Matt Kramer, president of the St. Paul Area Chamber of Commerce, estimates the shutdown has taken about 3,000 state workers away from downtown. Businesses can probably endure for a week or two, but anything longer is concerning, he said.
"It's really important to remember that we have a very fragile economic recovery," Kramer said. "If you're a small retail operation ... people would be amazed how thin the margins are. If your business goes down 30 percent, you're going to have to make some significant adjustments on the spot."
Business owners and managers said they started making those painful adjustments in anticipation of the shutdown, and continue to make cuts as it drags on. Pickerman's let go one employee and the remaining three saw their hours cut from five to four days a week. Saurez said sales have declined 30 percent since the shutdown began, enough to make the roughly $3,000 monthly rent burdensome.
Next door at Maison Darras, one employee was asked to take a week off unpaid and a second worker's hours were cut from about 34 to 30 a week. Wife and husband team Dee and Xavier Darras shoulder much of the remaining work, since they have only those two employees on their payroll.
"My husband and I have trouble sleeping," said Dee Darras. "It's to the point where you don't know what to expect. There's a concern that it'll just be the two of us running the place.
"It's just ridiculous. It's time [for lawmakers] to compromise."
Despite the sharp decline in business, restaurants face the difficult task of still supplying everything on their menus. Three workers were laid off at D. Brian's in the Town Square building and sales fell 30 percent, but the hefty menu is fully stocked.
"If customers see we're cutting back things, they'll go find a new place," said Steve Olson, owner of the sprawling restaurant that wraps around a corner of the Town Square food court. "[The shutdown] does affect a lot more than the government employees. It affects all of us."
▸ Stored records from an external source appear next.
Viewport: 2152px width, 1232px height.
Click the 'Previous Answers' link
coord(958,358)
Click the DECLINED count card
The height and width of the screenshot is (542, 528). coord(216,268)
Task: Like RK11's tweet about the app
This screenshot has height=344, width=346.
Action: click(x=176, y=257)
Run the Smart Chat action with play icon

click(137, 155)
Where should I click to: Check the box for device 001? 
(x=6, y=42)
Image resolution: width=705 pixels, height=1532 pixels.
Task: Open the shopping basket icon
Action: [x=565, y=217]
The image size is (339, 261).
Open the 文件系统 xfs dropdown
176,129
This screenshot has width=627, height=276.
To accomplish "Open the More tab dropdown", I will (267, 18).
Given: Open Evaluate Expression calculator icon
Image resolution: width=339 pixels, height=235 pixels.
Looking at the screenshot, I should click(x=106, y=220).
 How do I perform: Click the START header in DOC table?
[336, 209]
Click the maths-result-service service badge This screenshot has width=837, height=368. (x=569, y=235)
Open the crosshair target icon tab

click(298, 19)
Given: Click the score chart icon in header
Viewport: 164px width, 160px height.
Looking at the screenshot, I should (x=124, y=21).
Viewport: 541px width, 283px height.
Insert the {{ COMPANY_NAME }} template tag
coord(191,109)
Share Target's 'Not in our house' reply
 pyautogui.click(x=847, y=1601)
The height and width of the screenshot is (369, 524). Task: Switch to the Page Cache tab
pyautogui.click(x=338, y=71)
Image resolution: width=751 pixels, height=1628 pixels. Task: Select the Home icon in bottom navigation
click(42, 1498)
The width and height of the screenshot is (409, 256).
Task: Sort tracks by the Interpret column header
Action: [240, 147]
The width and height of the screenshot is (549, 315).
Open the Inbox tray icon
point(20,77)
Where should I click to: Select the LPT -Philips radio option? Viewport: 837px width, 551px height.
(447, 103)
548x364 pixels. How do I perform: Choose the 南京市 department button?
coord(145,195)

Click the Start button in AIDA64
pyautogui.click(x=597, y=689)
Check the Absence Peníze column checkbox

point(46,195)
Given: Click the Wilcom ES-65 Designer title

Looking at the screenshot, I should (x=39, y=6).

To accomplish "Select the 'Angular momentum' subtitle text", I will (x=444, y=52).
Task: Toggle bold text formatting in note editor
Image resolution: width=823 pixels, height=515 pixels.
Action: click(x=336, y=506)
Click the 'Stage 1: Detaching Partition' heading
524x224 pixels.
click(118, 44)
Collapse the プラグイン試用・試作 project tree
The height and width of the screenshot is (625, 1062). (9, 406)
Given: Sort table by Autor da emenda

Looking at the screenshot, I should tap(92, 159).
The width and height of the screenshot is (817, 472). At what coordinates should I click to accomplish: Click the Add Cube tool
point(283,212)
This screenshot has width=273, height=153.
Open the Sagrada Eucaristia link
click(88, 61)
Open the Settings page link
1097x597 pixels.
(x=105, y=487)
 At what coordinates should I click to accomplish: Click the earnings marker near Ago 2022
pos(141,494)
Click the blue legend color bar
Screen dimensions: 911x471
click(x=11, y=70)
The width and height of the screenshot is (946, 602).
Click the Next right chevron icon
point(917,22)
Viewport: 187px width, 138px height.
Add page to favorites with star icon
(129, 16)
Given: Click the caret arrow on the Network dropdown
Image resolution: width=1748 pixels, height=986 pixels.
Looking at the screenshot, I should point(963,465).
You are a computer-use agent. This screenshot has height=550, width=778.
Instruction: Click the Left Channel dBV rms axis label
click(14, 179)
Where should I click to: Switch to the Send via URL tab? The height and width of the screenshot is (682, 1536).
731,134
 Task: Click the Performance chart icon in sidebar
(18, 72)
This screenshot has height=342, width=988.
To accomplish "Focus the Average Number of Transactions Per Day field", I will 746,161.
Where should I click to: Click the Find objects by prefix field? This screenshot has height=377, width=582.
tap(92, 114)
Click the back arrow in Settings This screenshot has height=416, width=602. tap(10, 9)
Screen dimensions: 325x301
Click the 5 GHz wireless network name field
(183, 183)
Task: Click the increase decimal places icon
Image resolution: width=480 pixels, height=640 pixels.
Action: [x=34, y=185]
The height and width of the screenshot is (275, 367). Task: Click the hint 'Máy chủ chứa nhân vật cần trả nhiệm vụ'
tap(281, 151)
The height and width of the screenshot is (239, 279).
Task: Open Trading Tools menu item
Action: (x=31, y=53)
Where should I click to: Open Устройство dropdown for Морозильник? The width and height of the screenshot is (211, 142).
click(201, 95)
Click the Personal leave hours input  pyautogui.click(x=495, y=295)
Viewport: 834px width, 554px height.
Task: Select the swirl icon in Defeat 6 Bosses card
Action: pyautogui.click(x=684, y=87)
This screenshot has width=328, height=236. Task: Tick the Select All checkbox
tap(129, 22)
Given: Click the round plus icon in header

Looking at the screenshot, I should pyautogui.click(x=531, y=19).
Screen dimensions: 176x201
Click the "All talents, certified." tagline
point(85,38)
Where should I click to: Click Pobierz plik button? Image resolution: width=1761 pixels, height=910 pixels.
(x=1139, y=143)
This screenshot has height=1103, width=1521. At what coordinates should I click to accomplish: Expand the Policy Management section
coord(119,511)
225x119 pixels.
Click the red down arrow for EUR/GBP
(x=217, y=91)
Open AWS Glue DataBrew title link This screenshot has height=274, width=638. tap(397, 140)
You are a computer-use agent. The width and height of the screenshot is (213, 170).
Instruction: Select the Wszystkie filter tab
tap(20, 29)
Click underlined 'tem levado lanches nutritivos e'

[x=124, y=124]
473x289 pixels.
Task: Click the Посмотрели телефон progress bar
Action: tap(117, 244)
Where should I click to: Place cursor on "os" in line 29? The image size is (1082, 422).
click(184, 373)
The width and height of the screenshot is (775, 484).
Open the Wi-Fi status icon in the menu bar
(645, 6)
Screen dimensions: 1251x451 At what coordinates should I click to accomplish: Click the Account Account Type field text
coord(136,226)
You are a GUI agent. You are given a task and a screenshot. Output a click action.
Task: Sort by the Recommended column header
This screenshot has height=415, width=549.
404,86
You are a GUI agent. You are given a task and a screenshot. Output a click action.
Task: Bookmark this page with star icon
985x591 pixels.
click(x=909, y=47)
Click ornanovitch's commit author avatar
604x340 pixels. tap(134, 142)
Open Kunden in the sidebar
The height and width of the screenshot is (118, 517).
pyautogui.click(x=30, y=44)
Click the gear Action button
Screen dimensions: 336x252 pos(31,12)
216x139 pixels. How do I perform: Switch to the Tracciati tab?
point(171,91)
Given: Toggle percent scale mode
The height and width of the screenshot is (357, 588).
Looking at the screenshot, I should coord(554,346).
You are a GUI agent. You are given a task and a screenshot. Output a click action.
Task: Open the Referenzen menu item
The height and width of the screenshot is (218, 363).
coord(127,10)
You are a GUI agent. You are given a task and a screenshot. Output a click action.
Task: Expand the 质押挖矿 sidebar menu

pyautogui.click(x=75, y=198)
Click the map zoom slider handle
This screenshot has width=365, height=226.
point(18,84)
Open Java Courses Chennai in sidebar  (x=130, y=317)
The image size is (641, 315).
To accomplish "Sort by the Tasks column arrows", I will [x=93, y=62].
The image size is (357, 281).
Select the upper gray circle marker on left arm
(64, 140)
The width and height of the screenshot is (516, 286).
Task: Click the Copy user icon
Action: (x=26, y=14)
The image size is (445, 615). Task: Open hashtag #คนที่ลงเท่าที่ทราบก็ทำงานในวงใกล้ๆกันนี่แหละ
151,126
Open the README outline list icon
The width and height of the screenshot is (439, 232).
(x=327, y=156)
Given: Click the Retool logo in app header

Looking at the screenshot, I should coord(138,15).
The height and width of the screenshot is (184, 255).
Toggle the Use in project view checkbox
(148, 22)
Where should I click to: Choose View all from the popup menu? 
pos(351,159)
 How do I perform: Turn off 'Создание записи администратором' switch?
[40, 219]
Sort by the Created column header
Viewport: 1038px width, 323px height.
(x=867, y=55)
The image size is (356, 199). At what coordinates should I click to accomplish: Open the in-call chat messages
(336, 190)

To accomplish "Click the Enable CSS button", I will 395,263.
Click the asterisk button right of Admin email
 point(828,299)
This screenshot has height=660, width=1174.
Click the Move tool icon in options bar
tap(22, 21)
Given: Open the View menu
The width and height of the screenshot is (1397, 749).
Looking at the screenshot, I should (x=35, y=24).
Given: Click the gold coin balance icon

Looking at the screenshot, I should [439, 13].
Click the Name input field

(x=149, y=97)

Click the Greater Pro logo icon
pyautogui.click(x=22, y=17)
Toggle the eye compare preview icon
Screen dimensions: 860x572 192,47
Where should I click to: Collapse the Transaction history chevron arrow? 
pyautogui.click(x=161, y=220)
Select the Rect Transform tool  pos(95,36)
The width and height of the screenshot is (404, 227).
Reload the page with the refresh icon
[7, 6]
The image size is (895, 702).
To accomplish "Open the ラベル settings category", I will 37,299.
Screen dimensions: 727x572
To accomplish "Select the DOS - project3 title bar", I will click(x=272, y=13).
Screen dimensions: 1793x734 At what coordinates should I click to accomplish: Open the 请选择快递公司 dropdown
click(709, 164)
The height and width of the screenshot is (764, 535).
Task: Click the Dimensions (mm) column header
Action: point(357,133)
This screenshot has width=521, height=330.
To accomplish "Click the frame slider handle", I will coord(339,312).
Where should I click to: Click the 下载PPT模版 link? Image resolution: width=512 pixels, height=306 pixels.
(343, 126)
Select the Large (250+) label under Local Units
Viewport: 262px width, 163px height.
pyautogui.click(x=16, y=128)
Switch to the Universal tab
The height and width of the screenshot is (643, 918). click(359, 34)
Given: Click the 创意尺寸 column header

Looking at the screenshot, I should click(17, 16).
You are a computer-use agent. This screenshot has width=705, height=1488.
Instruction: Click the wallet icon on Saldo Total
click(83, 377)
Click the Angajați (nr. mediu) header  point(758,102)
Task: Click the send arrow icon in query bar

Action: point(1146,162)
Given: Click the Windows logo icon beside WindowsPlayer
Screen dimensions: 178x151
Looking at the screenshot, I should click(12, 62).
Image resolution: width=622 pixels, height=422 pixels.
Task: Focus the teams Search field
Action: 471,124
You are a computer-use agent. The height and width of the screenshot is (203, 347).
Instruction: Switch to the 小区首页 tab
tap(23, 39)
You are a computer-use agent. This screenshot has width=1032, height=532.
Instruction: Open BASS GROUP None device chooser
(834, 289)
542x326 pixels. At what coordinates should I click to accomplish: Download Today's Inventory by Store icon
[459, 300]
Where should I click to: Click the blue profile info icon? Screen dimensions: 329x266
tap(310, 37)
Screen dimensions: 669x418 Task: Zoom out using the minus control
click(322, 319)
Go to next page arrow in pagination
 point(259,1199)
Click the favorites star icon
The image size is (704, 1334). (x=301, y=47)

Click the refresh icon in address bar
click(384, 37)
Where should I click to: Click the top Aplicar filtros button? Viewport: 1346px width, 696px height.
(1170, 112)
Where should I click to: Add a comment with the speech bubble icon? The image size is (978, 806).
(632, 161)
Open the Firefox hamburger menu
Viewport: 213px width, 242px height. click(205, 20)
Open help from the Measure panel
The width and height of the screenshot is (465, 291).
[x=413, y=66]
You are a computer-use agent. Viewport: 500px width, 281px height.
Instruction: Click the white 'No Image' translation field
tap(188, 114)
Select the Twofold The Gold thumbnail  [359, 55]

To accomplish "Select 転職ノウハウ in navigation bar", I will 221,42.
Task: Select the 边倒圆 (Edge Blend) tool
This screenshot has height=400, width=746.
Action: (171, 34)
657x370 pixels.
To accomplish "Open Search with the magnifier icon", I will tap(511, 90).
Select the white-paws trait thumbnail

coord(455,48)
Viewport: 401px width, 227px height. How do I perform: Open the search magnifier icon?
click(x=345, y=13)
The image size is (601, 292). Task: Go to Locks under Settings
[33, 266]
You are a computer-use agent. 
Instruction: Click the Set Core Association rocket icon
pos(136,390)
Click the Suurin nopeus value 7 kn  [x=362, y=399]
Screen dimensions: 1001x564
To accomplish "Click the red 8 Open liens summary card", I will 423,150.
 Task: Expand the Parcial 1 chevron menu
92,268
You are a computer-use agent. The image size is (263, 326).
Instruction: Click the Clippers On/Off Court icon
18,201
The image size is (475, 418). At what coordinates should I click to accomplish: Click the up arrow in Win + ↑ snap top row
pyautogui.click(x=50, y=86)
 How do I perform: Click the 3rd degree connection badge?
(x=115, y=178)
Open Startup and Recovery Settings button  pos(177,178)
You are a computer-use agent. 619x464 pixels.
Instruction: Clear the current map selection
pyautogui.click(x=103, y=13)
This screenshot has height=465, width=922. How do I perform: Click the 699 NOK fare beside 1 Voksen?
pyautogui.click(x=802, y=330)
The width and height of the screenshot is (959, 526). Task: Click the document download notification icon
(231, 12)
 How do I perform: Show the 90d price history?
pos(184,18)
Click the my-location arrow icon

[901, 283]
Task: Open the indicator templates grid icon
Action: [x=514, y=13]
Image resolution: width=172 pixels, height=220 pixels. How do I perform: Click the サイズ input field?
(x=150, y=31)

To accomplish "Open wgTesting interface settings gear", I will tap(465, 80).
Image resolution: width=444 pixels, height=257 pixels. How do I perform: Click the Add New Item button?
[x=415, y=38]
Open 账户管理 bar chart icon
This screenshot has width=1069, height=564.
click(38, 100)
On a recent afternoon, skyway foot traffic was noticeably slim and food court tables were emptier than usual. The absence of state workers was evident at the farmers market on the 7th Place Mall.
Sisters Melvina and Melysia Cha have worked the downtown St. Paul market for several years, helping their mother sell bright bouquets of sunflowers and lilies, among other flowers. But a recent Thursday market was shockingly slow. As the 1:30 p.m. wrap time approached, they'd sold only six buckets of flowers when they typically sell all of them -- about 150 bouquets total. The sisters waited as 15 buckets containing three to four bouquets each dotted the pavement before them.
Usually "there are so many people here you can't see the other side" of the mall, Melysia said. "Today I could make eye contact with the other vendors."
The ripple effect extends beyond downtown St. Paul. Mai Nguyen, co-owner of the Vietnamese restaurant Mai Village on University Avenue just blocks from the Capitol and other state offices, is frustrated by the sudden drop in customers. More than half of the customers who come to the restaurant are state workers, Nguyen estimated. Now 70 to 80 lunch customers are turning up each day compared to 150 to 200 before the shutdown. Two servers had their hours cut.
"Two weeks is too long. You are frustrated. You are worried. You feel sad and empty because you're used to seeing the crowd going in and out," Nguyen said.
Two weeks of lost profits would be enough to pay for "a lot of things," she said, including insurance. With the slow economic recovery and expected summer doldrums, Nguyen feels especially vulnerable now. She snatched her 21-year-old business from the brink of foreclosure in May 2010 and is worried that if the shutdown continues she could lose it for good this year.